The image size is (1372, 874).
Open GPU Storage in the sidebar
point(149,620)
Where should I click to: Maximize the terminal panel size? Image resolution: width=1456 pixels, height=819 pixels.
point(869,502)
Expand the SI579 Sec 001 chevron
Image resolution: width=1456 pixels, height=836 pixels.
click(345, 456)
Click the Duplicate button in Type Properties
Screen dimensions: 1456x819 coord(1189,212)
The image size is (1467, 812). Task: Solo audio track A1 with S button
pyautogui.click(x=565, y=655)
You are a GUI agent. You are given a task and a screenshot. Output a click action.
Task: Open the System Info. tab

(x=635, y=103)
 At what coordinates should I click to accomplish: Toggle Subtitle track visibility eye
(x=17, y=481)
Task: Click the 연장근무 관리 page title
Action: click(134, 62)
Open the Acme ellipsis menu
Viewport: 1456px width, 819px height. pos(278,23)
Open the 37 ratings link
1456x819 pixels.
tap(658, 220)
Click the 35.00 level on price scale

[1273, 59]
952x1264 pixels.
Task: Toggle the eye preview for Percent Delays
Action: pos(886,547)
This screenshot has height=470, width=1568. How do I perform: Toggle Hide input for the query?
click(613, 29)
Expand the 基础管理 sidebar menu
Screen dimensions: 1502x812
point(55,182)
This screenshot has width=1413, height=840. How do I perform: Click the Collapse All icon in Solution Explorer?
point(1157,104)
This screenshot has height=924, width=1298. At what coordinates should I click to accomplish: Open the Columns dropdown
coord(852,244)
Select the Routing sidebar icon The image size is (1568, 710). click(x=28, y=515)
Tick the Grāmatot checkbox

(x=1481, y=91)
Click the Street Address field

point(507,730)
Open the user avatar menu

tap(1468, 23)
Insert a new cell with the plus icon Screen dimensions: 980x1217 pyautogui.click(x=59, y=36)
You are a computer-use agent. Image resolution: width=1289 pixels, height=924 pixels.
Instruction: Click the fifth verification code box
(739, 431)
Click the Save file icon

## Exercise aim:
Exactly reproduce the lines from the one containing "Insert a new" through the end of the records, and only those lines.

## Solution for this task:
Insert a new cell with the plus icon Screen dimensions: 980x1217 pyautogui.click(x=59, y=36)
You are a computer-use agent. Image resolution: width=1289 pixels, height=924 pixels.
Instruction: Click the fifth verification code box
(739, 431)
Click the Save file icon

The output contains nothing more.